### Job
Could you extract the lines of the material between the one holding "Given: Click the cloud download icon" and the one holding "Select cell containing", inclusive, and reproduce them verbatim with nothing else?

[Text and item location entries]
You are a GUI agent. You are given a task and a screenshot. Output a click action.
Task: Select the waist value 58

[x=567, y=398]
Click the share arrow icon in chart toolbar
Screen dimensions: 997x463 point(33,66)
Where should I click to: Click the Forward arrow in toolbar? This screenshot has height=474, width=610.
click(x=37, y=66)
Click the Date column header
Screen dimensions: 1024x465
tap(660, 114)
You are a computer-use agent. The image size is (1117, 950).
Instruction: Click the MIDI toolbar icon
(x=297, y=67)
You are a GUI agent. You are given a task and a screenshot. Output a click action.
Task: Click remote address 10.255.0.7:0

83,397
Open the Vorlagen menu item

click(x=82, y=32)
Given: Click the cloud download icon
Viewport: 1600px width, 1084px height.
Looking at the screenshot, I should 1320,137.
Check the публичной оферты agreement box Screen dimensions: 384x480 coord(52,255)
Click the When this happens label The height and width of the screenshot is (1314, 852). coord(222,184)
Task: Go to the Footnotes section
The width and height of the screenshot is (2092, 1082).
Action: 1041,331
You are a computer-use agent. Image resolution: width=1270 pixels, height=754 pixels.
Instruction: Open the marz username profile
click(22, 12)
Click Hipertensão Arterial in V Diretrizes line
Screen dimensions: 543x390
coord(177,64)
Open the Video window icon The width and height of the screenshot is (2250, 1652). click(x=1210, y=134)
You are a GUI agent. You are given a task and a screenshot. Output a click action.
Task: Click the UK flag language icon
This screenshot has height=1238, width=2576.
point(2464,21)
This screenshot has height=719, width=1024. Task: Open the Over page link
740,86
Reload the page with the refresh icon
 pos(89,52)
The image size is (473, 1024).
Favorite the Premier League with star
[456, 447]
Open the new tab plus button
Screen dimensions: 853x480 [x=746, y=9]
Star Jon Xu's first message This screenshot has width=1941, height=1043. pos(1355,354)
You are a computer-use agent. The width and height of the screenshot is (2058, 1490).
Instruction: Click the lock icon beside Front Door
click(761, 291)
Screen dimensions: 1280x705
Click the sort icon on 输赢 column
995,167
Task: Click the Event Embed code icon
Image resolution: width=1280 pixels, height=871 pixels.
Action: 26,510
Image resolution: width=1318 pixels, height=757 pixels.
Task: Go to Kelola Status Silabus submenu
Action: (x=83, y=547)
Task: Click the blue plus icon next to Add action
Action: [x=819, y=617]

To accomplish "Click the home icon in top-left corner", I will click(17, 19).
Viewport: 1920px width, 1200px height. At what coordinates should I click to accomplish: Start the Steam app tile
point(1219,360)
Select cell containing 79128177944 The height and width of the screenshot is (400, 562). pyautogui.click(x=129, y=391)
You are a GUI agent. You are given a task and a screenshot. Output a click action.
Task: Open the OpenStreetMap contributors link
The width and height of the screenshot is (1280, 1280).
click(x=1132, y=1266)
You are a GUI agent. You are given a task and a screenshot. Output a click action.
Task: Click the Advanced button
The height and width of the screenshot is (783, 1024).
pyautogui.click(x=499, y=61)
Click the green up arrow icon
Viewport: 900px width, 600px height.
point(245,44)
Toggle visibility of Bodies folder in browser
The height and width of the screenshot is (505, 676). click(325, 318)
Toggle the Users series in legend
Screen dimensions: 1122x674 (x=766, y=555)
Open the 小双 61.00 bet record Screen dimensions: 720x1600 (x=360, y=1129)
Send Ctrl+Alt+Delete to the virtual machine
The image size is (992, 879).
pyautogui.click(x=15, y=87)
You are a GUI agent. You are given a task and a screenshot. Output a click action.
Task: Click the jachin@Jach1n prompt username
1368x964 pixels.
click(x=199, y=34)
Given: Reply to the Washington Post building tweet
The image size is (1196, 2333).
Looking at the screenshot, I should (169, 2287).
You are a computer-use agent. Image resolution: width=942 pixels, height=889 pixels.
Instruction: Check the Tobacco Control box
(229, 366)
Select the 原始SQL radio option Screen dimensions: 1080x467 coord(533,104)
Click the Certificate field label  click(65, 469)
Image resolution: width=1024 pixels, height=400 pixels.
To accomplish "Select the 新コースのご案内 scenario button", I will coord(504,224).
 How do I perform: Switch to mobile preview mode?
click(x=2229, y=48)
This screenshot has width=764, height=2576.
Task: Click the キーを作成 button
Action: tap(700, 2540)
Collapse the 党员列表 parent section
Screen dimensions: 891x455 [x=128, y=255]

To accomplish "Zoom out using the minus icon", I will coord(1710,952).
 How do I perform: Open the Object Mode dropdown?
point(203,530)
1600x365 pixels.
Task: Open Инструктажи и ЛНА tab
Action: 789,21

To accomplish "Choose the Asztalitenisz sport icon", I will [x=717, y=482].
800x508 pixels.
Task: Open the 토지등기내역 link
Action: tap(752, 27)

### Exercise result
Given: Click the cloud download icon
Viewport: 1600px width, 1084px height.
Looking at the screenshot, I should 1320,137.
Check the публичной оферты agreement box Screen dimensions: 384x480 coord(52,255)
Click the When this happens label The height and width of the screenshot is (1314, 852). coord(222,184)
Task: Go to the Footnotes section
The width and height of the screenshot is (2092, 1082).
Action: 1041,331
You are a computer-use agent. Image resolution: width=1270 pixels, height=754 pixels.
Instruction: Open the marz username profile
click(22, 12)
Click Hipertensão Arterial in V Diretrizes line
Screen dimensions: 543x390
coord(177,64)
Open the Video window icon The width and height of the screenshot is (2250, 1652). click(x=1210, y=134)
You are a GUI agent. You are given a task and a screenshot. Output a click action.
Task: Click the UK flag language icon
This screenshot has height=1238, width=2576.
point(2464,21)
This screenshot has height=719, width=1024. Task: Open the Over page link
740,86
Reload the page with the refresh icon
 pos(89,52)
The image size is (473, 1024).
Favorite the Premier League with star
[456, 447]
Open the new tab plus button
Screen dimensions: 853x480 [x=746, y=9]
Star Jon Xu's first message This screenshot has width=1941, height=1043. pos(1355,354)
You are a computer-use agent. The width and height of the screenshot is (2058, 1490).
Instruction: Click the lock icon beside Front Door
click(761, 291)
Screen dimensions: 1280x705
Click the sort icon on 输赢 column
995,167
Task: Click the Event Embed code icon
Image resolution: width=1280 pixels, height=871 pixels.
Action: 26,510
Image resolution: width=1318 pixels, height=757 pixels.
Task: Go to Kelola Status Silabus submenu
Action: (x=83, y=547)
Task: Click the blue plus icon next to Add action
Action: [x=819, y=617]

To accomplish "Click the home icon in top-left corner", I will click(17, 19).
Viewport: 1920px width, 1200px height. At what coordinates should I click to accomplish: Start the Steam app tile
point(1219,360)
Select cell containing 79128177944 The height and width of the screenshot is (400, 562). pyautogui.click(x=129, y=391)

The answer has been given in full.